The importance of passion: Gousha told Kagan that Sandra Day O’Connor had visited Marquette Law School several years ago and concluded a session with students by advising them to make sure they maintain balance in their lives. He asked Kagan what her advice would be. “Find some passion,” Kagan added to O’Connor’s advice. “Think about what most moves you, about what you care about the most,” and let that form a big part of your life.

Why she was selected for the Court: Kagan responded to the question by saying, “It’s a pretty good job I have. It’s a good gig. . . . I don’t’ know exactly why I was chosen, but I’m not looking that gift horse in the mouth.”







This Post Has One Comment

  1. Nick Zales

    Low profile cases show the court at its best? It’s preferable for the court to stay out of the news? Justice Kagan seems to be suffering from “Potomac Fever.” Perhaps she prefers a court that no one knows about. One where its decisions are hidden from view as not being newsworthy. But that would be exactly the opposite of the American ideal and what we need from it.

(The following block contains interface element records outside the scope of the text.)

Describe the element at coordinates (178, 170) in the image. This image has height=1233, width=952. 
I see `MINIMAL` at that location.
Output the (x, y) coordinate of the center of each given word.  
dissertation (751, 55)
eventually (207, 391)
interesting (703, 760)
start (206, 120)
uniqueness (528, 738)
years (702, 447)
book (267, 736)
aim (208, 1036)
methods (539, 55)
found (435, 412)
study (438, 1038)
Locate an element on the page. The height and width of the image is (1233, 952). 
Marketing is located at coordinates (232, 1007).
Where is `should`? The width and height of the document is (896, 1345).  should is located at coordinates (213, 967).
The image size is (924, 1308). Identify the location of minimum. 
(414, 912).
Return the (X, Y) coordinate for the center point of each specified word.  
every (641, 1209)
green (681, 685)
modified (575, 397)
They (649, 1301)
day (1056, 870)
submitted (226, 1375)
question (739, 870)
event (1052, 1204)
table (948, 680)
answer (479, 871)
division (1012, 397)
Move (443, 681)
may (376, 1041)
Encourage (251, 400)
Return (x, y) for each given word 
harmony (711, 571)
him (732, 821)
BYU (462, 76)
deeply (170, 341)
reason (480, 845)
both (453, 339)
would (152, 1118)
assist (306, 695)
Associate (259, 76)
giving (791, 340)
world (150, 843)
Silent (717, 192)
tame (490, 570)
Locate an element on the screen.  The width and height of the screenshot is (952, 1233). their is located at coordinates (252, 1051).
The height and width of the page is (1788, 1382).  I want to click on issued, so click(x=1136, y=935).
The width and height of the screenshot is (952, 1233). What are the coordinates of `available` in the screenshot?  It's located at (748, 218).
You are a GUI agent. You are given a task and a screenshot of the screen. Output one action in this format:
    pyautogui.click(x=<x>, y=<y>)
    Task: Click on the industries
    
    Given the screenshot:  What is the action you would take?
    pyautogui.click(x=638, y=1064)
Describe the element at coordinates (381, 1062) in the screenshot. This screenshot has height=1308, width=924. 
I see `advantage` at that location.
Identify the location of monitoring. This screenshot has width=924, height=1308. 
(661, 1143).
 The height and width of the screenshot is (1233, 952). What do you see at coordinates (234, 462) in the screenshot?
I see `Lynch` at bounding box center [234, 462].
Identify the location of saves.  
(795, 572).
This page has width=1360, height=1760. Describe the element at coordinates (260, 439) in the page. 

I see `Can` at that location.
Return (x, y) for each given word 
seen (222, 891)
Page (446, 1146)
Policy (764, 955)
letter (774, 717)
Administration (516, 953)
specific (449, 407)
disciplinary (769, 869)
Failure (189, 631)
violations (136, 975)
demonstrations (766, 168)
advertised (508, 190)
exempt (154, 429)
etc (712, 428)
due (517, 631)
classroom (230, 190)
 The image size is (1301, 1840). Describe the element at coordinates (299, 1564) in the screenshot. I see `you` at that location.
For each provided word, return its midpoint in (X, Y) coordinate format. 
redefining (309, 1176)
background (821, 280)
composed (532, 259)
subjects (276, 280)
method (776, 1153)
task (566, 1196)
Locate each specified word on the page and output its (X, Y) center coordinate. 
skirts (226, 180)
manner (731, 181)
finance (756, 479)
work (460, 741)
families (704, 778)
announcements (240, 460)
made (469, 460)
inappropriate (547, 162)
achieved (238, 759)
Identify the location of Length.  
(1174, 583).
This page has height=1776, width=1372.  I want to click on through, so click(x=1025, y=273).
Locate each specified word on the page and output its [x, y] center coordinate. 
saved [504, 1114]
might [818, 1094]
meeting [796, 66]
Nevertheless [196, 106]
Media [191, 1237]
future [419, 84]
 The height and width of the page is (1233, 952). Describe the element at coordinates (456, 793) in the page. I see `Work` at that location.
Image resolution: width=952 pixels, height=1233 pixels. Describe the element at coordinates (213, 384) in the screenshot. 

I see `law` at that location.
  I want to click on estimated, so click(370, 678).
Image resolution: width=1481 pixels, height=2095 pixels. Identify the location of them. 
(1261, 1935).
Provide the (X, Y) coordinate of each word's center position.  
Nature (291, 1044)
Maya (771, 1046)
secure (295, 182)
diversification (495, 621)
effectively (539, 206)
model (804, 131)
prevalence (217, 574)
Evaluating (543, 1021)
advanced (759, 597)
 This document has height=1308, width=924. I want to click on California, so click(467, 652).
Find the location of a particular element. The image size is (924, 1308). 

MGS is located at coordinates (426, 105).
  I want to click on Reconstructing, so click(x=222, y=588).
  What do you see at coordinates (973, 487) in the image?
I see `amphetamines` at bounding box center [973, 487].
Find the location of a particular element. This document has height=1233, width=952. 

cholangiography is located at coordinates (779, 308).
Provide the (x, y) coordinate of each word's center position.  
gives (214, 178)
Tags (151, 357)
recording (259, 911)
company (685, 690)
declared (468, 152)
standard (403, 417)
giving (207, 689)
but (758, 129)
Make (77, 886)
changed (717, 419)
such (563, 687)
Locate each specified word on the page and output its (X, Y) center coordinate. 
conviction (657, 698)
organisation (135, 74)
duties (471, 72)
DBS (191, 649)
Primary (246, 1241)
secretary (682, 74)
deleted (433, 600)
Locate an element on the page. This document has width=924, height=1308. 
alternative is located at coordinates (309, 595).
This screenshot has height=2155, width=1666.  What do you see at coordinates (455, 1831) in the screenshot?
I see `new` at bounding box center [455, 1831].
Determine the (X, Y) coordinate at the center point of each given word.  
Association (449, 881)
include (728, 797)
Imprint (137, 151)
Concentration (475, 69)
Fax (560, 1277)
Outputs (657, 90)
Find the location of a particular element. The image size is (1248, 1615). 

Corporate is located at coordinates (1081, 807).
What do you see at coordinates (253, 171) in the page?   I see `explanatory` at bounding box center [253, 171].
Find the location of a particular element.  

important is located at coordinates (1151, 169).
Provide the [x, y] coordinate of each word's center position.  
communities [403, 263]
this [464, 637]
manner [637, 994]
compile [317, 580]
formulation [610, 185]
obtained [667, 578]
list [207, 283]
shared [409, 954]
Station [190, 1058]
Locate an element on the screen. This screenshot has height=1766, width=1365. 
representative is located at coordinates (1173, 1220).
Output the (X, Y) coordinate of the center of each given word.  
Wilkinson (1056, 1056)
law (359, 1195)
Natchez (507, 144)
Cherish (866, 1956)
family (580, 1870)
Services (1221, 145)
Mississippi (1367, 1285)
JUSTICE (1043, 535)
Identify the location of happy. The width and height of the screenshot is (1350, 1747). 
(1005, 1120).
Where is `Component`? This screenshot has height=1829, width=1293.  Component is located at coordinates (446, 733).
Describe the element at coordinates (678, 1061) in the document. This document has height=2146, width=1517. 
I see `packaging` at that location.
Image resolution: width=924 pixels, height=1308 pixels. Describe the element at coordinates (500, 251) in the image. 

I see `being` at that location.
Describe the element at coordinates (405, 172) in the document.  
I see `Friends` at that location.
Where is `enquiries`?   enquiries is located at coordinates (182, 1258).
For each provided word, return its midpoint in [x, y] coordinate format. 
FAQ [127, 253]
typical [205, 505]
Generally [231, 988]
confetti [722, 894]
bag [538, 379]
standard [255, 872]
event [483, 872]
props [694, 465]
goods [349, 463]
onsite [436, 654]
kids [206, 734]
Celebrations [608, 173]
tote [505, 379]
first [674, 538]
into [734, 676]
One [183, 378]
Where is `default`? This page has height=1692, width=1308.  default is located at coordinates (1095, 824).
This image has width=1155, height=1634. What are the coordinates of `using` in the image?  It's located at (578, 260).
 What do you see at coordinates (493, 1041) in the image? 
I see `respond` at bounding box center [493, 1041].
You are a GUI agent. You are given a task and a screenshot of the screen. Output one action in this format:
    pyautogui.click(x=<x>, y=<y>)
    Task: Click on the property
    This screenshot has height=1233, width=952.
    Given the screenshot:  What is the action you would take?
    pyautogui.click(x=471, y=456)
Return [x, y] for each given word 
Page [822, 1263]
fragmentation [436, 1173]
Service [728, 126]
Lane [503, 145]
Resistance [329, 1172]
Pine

    Ask yourself to name a dozen American heroes. Make it fifty. How many would be justices of the high court? Probably none. Perhaps a lawyer might name John Marshall but the average person would name none. That is THE problem with out court. It rarely does anything noteworthy for the people. The few times it does act in the public interest, it gets slammed for – horrors – actually getting it right. People have rights, the government has none but what it was given by “We the people.” But over 200 years the government, with the court’s approval, has managed to stand this principal on its head. Most people believe the government holds all rights and doles out a few to the people from time to time.

    The failure of the court to capture the public imagination is a crucial fault. That we have to go back in time 200 years to find a heroic supreme court justice shows the failure to the court to do its job. It’s job is to defend the Constitution, not to placate the government and big business. Yet, that is what it does. If you created a pecking order of authority the court approves of, it would go like this: government, large corporations and then the people. Instead of being first the people are last. This is the court’s great failure. Not being in the news and not being heroic is a fault of the court, not a commendable attribute.